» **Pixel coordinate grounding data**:
──────────

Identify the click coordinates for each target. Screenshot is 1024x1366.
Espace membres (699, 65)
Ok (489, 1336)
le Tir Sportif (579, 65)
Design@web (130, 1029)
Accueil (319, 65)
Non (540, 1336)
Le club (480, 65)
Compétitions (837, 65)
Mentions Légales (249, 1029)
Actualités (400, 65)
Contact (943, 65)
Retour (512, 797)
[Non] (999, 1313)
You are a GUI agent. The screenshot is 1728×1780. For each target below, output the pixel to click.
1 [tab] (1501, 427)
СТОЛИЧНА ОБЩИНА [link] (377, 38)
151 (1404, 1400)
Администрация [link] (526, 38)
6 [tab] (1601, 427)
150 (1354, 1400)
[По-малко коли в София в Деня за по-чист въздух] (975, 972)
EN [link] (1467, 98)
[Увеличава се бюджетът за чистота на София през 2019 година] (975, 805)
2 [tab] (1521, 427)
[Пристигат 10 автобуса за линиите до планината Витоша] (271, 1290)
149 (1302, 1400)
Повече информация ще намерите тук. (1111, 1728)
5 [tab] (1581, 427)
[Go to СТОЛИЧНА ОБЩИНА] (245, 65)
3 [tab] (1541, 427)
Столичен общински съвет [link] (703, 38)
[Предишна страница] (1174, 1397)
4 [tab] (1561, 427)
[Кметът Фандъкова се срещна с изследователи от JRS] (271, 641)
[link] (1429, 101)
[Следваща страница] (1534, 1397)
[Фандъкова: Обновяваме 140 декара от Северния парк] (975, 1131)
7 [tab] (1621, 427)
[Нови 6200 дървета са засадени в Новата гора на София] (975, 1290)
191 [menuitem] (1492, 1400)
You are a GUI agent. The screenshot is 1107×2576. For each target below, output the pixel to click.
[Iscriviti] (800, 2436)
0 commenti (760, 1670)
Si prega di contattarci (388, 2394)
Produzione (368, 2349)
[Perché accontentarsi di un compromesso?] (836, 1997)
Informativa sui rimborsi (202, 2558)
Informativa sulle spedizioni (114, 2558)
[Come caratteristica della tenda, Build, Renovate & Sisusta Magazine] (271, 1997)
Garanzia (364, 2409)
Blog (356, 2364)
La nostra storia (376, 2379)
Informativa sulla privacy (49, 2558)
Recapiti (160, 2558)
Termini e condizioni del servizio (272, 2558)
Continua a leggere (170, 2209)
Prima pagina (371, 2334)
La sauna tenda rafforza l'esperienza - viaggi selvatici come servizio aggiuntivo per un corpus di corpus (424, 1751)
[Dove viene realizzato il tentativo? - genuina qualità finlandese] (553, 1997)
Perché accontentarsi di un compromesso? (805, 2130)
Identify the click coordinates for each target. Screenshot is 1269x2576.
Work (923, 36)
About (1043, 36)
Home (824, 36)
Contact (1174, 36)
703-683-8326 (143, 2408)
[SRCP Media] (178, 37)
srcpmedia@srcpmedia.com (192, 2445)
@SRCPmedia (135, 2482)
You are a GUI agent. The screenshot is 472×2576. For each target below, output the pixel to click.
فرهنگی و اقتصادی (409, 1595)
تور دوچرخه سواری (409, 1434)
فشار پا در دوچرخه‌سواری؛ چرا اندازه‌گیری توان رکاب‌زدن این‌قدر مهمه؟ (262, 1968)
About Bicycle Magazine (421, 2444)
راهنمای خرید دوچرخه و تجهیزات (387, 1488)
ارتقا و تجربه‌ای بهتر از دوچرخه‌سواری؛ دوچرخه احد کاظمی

──────────

» **EXERCISE DETAILS**: What are the lines above that hold the string "each"? Copy them.

» **SOLUTION TO THIS TASK**:
Identify the click coordinates for each target. Screenshot is 1024x1366.
You are a GUI agent. The screenshot is 1728×1780. For each target below, output the pixel to click.
You are a GUI agent. The screenshot is 1107×2576. For each target below, output the pixel to click.
Identify the click coordinates for each target. Screenshot is 1269x2576.
You are a GUI agent. The screenshot is 472×2576. For each target below, output the pixel to click.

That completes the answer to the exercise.